--- What to work on ---
Exactly the lines from the opening of the data through the line containing "600x392 pixels." should be reproduced, please, with nothing added.

/---

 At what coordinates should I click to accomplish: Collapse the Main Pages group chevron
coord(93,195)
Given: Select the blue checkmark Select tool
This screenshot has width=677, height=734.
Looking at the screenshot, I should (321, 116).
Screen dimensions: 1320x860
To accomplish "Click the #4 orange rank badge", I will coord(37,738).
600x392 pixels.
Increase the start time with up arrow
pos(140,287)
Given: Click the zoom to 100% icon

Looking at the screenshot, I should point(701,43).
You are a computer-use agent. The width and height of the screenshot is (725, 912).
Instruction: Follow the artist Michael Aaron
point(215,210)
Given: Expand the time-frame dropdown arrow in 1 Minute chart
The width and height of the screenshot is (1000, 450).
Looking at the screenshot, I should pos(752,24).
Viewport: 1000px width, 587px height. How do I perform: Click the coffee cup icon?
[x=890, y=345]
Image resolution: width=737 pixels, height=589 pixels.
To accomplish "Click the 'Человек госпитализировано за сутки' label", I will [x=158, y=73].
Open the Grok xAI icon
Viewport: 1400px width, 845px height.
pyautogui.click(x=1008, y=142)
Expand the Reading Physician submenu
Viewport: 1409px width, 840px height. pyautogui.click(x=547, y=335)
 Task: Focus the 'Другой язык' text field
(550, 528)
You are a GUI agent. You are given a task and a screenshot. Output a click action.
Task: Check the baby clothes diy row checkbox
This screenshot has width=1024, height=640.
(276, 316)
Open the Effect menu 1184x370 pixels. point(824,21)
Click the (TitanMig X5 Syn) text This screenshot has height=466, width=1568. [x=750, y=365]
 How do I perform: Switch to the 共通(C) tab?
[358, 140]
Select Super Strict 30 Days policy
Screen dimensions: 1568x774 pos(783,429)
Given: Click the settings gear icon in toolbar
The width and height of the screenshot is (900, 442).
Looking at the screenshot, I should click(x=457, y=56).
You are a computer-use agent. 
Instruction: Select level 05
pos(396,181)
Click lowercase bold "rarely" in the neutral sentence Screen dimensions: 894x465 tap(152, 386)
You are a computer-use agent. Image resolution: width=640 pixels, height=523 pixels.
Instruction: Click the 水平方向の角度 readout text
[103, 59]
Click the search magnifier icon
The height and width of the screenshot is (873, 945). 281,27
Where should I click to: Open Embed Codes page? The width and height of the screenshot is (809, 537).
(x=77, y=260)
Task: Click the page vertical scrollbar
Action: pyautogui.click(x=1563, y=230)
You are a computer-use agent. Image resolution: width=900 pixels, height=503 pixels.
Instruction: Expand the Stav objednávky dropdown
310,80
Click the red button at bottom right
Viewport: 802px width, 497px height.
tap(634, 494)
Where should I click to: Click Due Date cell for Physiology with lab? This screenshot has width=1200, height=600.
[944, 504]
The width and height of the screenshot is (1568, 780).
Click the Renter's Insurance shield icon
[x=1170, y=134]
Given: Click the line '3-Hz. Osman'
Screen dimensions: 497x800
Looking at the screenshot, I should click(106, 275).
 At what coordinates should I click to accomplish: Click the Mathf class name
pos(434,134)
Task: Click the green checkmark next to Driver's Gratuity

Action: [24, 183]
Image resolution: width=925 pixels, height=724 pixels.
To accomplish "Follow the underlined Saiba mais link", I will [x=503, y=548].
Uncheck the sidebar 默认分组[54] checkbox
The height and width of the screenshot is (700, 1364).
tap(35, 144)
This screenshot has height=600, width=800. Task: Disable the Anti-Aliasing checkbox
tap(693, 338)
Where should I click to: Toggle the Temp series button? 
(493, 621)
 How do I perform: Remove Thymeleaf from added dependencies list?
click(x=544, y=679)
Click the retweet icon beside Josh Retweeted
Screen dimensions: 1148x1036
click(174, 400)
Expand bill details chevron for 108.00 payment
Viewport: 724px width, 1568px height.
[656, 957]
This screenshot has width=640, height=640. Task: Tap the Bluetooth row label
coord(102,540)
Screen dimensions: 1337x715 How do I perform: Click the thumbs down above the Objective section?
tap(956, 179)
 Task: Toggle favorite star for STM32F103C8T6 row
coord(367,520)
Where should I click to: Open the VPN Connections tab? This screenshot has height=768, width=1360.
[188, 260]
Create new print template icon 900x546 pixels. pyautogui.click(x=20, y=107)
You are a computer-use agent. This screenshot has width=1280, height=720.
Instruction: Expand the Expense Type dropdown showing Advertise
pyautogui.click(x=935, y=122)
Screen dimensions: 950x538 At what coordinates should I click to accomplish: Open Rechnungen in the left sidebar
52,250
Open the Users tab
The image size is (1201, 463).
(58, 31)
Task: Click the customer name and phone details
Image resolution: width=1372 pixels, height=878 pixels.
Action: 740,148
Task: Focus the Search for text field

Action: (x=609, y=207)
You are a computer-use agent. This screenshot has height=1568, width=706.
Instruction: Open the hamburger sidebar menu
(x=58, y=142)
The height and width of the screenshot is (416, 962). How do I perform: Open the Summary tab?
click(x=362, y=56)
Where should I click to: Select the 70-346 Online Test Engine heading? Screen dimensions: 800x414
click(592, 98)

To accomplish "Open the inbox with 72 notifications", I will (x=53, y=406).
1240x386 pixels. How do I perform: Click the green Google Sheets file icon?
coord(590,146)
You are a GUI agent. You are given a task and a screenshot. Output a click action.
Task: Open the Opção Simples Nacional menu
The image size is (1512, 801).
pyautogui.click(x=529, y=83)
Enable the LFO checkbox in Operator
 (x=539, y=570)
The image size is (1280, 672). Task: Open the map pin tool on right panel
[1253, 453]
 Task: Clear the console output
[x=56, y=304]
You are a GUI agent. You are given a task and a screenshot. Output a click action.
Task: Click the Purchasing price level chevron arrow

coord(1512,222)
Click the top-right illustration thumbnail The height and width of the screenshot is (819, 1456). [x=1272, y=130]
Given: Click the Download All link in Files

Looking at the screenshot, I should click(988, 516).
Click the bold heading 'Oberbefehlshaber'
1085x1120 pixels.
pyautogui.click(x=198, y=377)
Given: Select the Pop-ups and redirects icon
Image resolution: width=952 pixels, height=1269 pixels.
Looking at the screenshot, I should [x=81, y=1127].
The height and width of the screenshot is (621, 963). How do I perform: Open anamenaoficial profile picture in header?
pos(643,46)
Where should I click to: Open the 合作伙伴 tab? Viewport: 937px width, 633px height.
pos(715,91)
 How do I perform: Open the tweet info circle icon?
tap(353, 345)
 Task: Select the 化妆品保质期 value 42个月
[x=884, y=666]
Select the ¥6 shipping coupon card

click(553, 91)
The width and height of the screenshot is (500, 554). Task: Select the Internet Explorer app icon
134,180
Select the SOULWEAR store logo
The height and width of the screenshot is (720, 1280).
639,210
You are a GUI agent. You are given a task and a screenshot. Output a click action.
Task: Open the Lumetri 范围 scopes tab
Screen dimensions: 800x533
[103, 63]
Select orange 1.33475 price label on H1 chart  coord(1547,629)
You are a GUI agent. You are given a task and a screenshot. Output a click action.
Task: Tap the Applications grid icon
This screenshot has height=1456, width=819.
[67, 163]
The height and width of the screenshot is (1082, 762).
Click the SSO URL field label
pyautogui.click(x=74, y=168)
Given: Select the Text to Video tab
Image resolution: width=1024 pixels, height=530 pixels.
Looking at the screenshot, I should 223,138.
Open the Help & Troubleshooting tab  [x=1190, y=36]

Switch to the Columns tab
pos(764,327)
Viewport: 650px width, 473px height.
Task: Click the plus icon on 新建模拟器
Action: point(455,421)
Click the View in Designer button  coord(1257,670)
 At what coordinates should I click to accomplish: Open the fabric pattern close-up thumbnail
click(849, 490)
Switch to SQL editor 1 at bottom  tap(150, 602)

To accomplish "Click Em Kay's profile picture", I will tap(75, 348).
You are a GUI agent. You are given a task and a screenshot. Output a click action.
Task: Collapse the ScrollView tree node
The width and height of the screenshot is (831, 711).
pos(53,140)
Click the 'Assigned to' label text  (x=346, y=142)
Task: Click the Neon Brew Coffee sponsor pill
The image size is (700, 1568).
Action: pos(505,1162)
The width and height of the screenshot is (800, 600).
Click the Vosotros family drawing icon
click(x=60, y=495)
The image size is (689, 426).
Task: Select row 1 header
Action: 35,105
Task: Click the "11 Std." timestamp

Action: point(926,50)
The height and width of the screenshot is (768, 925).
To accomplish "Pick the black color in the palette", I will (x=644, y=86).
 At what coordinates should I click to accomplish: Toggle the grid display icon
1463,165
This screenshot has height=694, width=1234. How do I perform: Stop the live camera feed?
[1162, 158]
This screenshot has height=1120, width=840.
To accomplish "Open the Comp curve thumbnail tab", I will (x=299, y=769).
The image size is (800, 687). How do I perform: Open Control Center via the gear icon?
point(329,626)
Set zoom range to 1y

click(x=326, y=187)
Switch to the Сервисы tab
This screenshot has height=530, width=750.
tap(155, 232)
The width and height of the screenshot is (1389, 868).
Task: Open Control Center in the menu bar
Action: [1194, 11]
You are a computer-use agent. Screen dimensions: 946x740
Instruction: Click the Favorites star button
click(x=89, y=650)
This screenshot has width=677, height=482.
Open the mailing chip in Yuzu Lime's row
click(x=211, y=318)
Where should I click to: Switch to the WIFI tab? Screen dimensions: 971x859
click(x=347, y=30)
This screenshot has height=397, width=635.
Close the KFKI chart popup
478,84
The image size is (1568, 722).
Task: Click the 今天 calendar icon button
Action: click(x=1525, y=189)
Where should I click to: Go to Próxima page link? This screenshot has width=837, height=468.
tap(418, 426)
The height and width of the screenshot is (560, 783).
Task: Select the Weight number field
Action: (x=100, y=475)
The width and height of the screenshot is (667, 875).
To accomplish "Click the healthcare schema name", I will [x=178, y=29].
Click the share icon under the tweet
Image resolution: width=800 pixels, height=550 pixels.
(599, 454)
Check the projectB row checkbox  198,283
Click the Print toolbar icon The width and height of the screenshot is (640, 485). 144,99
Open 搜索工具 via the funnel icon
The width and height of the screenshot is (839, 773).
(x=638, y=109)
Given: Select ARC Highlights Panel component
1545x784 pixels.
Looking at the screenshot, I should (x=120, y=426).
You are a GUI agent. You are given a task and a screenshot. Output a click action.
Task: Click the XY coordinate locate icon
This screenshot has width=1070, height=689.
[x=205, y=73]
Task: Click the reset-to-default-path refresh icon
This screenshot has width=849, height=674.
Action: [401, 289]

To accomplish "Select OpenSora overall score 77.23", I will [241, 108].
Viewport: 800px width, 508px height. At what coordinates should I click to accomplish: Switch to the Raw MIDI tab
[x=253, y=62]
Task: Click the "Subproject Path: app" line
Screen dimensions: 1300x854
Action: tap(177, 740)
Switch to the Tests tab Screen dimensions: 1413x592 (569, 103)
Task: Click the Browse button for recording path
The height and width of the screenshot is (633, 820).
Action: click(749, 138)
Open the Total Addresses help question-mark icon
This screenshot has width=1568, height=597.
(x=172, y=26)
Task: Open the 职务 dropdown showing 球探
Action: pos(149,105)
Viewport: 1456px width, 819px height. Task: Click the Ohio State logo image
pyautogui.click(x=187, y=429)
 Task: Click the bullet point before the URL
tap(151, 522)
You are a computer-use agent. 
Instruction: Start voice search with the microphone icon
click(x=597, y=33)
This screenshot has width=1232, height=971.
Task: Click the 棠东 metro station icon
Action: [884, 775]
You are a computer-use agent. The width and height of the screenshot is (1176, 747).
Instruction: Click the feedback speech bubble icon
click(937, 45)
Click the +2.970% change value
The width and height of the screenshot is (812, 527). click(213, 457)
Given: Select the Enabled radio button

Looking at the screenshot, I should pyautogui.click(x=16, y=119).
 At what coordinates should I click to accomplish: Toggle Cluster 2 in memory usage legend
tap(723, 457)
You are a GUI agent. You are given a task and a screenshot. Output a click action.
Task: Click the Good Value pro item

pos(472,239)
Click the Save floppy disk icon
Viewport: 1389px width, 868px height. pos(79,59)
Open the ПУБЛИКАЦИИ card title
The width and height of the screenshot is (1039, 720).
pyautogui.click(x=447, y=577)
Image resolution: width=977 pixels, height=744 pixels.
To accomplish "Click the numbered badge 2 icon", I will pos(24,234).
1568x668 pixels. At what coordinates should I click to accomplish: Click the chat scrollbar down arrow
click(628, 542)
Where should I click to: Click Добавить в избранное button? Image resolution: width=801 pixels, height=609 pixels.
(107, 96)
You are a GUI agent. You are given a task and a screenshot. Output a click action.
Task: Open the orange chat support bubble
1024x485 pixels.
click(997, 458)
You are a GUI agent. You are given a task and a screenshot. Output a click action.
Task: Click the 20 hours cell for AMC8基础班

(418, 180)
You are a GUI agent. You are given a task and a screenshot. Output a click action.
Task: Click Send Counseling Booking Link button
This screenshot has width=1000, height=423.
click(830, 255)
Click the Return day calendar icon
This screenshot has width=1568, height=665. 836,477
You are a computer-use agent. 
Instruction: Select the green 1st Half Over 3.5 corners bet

\---

--- Written response ---
 At what coordinates should I click to accomplish: Collapse the Main Pages group chevron
coord(93,195)
Given: Select the blue checkmark Select tool
This screenshot has width=677, height=734.
Looking at the screenshot, I should (321, 116).
Screen dimensions: 1320x860
To accomplish "Click the #4 orange rank badge", I will coord(37,738).
600x392 pixels.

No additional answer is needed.